STUDY QUESTIONS.
1) From the case report, extract the passage from "The patient was" to "ascites or hepatosplenomegaly." without changing a word.
2) Decide whether each statement agrees with the case report, answering yes or no and quoting the words that settle it: (a) The patient was a smoker. (b) Cultures for bacteria, mycobacteria, and fungi came back negative. (c) The hepatitis C antibody test was positive.

---------- EXERCISE PASSAGE

The patient was from West Virginia, worked as a mechanic, and had no significant chemical exposure. He was married, did not smoke, and had no significant history of alcohol intake and no risk factor for acquisition of HIV. On examination his temperature was 39.4°C, blood pressure 109/55 mm Hg, pulse 109 beats per minute, and respiratory rate 22. He was alert and oriented. He had no lymphadenopathy. His chest examination showed bibasilar rales and diffuse rhonchi. His cardiovascular examination was normal, and his abdomen was unremarkable without evidence of ascites or hepatosplenomegaly.

Laboratory studies on admission disclosed the following values: hemoglobin, 10.3 g/dL; hematocrit, 31%, white blood cell count, 2,200/mm3; 32% lymphocytes; platelet count, 167,000/mm3; lactate dehydrogenase, 544 IU/L; aspartate aminotransferase (AST), 25 IU/L; alanine aminotransferase (ALT), 40 IU/L; IgG, 74 mg/dL (normal 588-1,573); IgM, 0 mg/dL (57-237); and IgA, 21 mg/dL (46-287). A bone marrow biopsy showed hypercellular marrow and patchy involvement by small lymphocytes consistent with CLL. Approximately 50% of the lymphocytes were abnormal and stained with multiple B-cell lineage antigens as well as CD5, CD23, and lambda light chain. No granulomata were seen, and cultures for bacteria, mycobacteria, and fungi were negative. Adenovirus grew slowly from the bone marrow culture, and identification of this agent occurred 2 1/2 weeks following the patent's death.

The patient developed worsening pancytopenia over the next 72 hours. The platelet count fell to 10,000, the white blood cell count fell to 600/mm3, and hematocrit fell to 22%. He was given granulocyte colony-stimulating factor (G-CSF) and packed red blood cell transfusions. On April 24, 1998, his liver function tests became elevated, with AST 3,680 IU/L and ALT 1,320 IU/L. Hepatitis B core antibody was positive, while hepatitis C antibody, hepatitis A IgM, cytomegalovirus IgM, and HIV enzyme-linked immunosorbent assay (ELISA) were all negative. Forty-eight hours later, his AST had risen to 11,984 IU/L, the ALT was 1,961 IU/L, total bilirubin level was 6.1 mg/dL, and prothrombin time was 18.3 seconds. His chest radiograph showed normal heart, mediastinum, and hila with heterogeneous opacities in the bases as well as bilateral basilar bronchiectasis.

--------------------
---------- PROVIDED MATERIAL

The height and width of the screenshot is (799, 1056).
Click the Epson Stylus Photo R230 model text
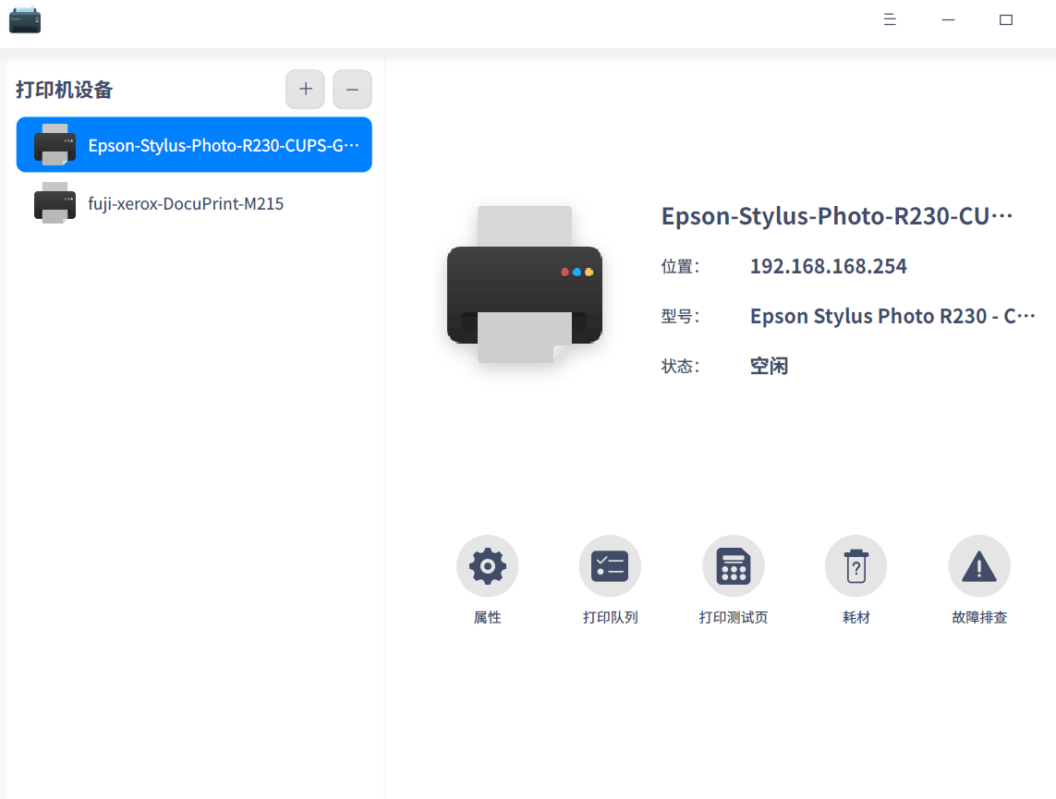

--------------------

ANSWERS BY ITEM NUMBER.
1)
The patient was from West Virginia, worked as a mechanic, and had no significant chemical exposure. He was married, did not smoke, and had no significant history of alcohol intake and no risk factor for acquisition of HIV. On examination his temperature was 39.4°C, blood pressure 109/55 mm Hg, pulse 109 beats per minute, and respiratory rate 22. He was alert and oriented. He had no lymphadenopathy. His chest examination showed bibasilar rales and diffuse rhonchi. His cardiovascular examination was normal, and his abdomen was unremarkable without evidence of ascites or hepatosplenomegaly.

2)
(a) No: "did not smoke"
(b) Yes: "cultures for bacteria, mycobacteria, and fungi were negative"
(c) No: "hepatitis C antibody, hepatitis A IgM, cytomegalovirus IgM, and HIV enzyme-linked immunosorbent assay (ELISA) were all negative"